His record 60-match winning streak on clay was built with punishing strokes and unbridled tenacity. But grass doesn't afford him the same amount of time to track down opponents' shots, nor does it allow him to slide into position.
He arrived at Wimbledon with a 5-4 career record on the green stuff.
What a quick study.
"When he's on defense, he's playing unbelievable," Baghdatis said. "And when he's attacking, the ball is so fast."
After Federer's 77-minute stroll, Nadal and Baghdatis engaged in thrilling exchanges for 2½ hours.
The most spectacular point came when Nadal broke to 3-1 in the third set. He slipped while corralling a drop shot, but Baghdatis' passing attempt clipped the net cord and popped up. Nadal rose and swatted a reflex volley to end the point.

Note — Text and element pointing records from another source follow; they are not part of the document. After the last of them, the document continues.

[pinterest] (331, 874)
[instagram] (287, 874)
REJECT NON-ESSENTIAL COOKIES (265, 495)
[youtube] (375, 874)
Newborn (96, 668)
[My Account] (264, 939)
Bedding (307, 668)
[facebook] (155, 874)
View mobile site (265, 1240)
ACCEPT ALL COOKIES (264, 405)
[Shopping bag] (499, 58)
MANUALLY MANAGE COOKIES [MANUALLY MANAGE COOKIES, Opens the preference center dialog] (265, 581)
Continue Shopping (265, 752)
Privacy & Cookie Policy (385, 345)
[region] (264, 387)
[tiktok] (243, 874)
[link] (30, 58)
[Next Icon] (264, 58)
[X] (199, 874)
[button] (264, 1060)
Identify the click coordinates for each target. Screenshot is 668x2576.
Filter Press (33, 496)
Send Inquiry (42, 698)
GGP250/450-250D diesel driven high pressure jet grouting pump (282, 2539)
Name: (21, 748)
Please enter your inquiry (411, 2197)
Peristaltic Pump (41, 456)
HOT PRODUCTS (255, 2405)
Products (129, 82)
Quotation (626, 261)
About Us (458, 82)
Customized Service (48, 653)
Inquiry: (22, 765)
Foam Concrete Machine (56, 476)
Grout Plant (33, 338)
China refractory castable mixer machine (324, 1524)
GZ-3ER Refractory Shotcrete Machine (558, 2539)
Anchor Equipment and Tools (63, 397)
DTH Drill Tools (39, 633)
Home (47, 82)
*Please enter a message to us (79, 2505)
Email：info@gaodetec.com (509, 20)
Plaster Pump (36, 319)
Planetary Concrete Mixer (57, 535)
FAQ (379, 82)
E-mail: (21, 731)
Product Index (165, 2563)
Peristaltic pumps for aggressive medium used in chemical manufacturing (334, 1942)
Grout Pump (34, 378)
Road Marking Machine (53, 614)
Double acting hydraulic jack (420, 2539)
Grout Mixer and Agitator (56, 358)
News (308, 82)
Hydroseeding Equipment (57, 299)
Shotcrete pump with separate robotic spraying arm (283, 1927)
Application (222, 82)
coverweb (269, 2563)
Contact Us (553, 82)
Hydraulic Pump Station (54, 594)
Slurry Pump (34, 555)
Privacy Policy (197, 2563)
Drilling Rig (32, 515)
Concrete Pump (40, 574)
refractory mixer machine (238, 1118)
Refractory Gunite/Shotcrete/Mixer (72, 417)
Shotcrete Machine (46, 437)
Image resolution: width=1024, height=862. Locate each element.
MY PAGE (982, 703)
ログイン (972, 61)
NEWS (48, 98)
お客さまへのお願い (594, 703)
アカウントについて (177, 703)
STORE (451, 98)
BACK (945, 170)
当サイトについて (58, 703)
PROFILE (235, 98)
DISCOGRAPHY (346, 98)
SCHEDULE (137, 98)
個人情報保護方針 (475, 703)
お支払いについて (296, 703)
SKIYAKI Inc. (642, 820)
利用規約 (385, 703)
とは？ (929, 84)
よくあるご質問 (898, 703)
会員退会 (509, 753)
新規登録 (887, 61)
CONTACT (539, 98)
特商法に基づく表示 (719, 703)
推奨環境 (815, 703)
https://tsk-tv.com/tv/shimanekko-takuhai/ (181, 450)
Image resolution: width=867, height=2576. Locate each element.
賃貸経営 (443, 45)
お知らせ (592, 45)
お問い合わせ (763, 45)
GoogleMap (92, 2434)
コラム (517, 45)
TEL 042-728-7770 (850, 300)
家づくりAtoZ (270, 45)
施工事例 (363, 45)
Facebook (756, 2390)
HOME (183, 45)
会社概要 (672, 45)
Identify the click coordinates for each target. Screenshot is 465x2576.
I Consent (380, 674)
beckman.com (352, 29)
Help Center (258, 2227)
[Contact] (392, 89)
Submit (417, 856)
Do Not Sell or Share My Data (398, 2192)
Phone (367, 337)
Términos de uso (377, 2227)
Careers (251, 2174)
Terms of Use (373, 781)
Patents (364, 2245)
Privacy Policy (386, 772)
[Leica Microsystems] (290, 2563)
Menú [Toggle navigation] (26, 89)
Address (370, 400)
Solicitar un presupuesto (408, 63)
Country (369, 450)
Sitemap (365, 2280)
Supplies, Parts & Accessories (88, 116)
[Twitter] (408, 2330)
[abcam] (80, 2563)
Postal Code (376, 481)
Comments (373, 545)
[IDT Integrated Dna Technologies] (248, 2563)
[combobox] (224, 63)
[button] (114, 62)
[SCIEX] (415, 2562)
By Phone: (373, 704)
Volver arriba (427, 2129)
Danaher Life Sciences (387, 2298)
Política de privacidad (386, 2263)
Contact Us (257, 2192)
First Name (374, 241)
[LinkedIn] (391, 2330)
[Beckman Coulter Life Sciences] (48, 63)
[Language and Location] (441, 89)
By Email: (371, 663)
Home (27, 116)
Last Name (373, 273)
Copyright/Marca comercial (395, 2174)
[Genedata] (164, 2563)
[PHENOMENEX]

Baghdatis - cheered on by people wearing T-shirts reading, "It's in the Bagh" - made one last stand, getting to love-40 while Nadal served at 4-2.
On the third break point, Baghdatis smacked a forehand right near the baseline. It was called long, but replays showed the ball caught the line. Baghdatis argued a bit, to no avail, and later earned yet another break point but slipped on the muddy baseline, lost the point, and banged his racket on the ground.
At the end, Nadal dropped to his knees, arched his back and raised his arms, the sort of pose usually reserved for winning the title. He or Federer will get to kiss the trophy Sunday.
"If they both bring the tennis we've come to see, how can you ask for more than that?" said Jimmy Connors, who played in classic Wimbledon finals against Borg and John McEnroe. "It's the 1 and 2 players in the world - sweet."